◆ TASK DIRECTIONS
An exact copy of the data is required; the images should not appear in it.

=== Begin Enclosure ===

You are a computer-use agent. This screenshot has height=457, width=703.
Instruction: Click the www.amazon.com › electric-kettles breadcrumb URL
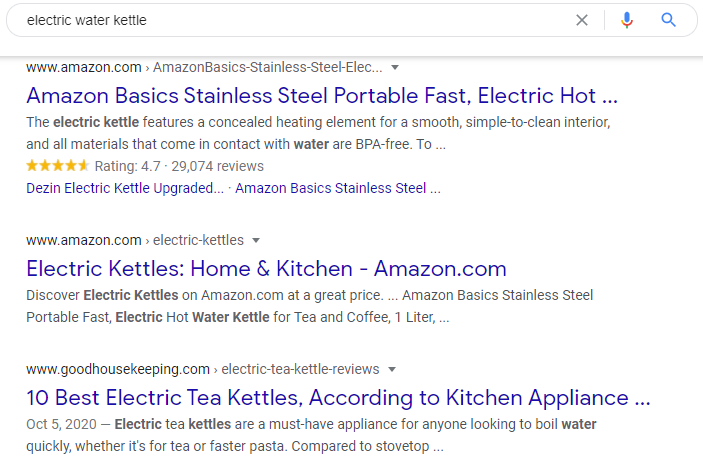point(135,240)
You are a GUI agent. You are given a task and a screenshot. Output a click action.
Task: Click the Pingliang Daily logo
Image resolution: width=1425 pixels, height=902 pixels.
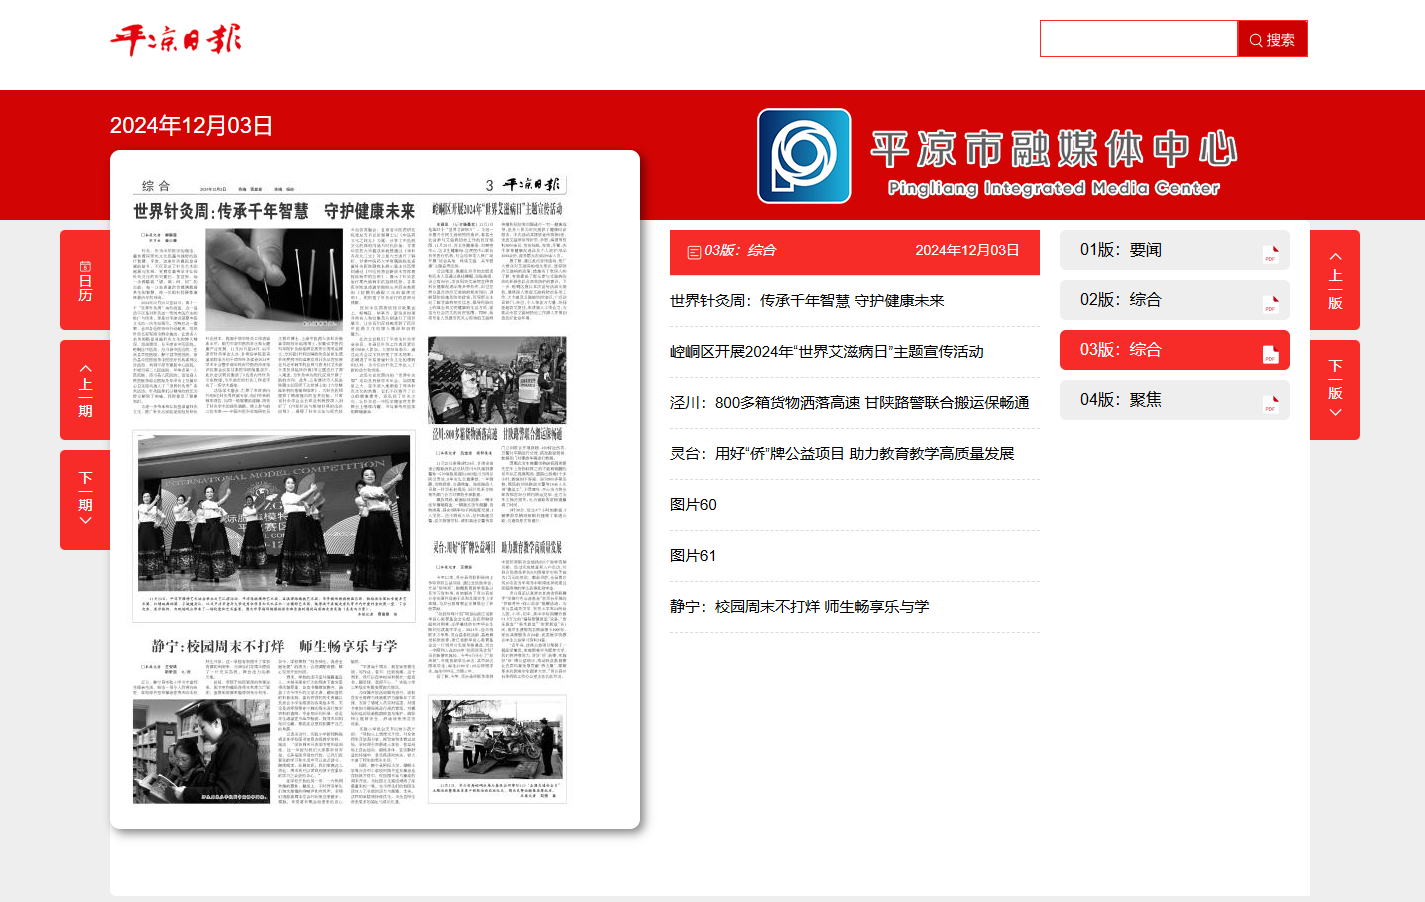pyautogui.click(x=176, y=40)
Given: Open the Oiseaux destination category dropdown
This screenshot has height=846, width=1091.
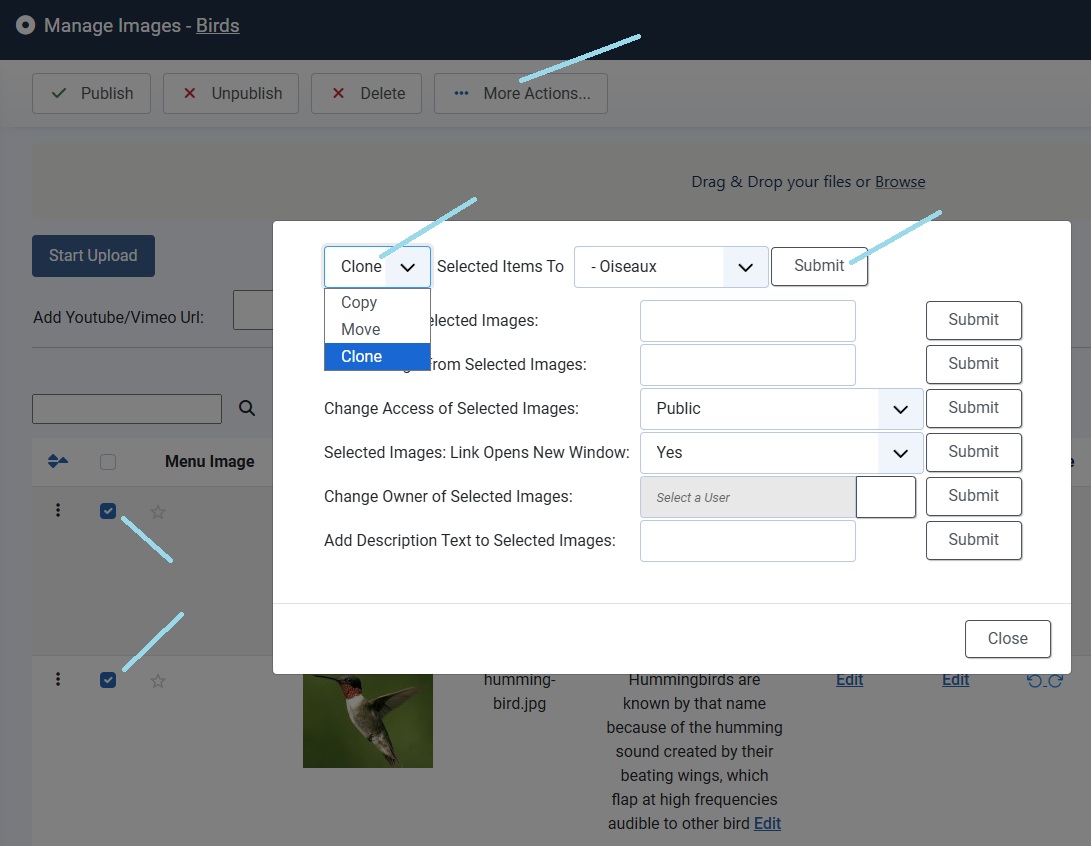Looking at the screenshot, I should 671,267.
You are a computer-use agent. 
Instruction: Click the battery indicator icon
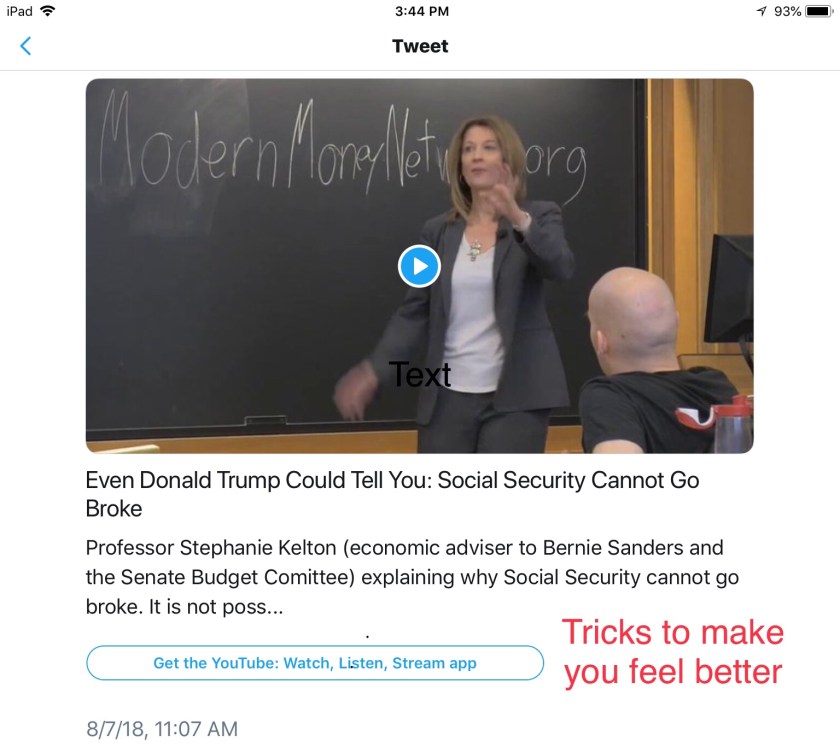[x=820, y=11]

=== End Enclosure ===

◆ ANSWER SPACE
You are a computer-use agent. This screenshot has height=457, width=703.
Instruction: Click the www.amazon.com › electric-kettles breadcrumb URL
point(135,240)
You are a GUI agent. You are given a task and a screenshot. Output a click action.
Task: Click the Pingliang Daily logo
Image resolution: width=1425 pixels, height=902 pixels.
pyautogui.click(x=176, y=40)
Given: Open the Oiseaux destination category dropdown
This screenshot has height=846, width=1091.
Looking at the screenshot, I should 671,267.
You are a computer-use agent. 
Instruction: Click the battery indicator icon
[x=820, y=11]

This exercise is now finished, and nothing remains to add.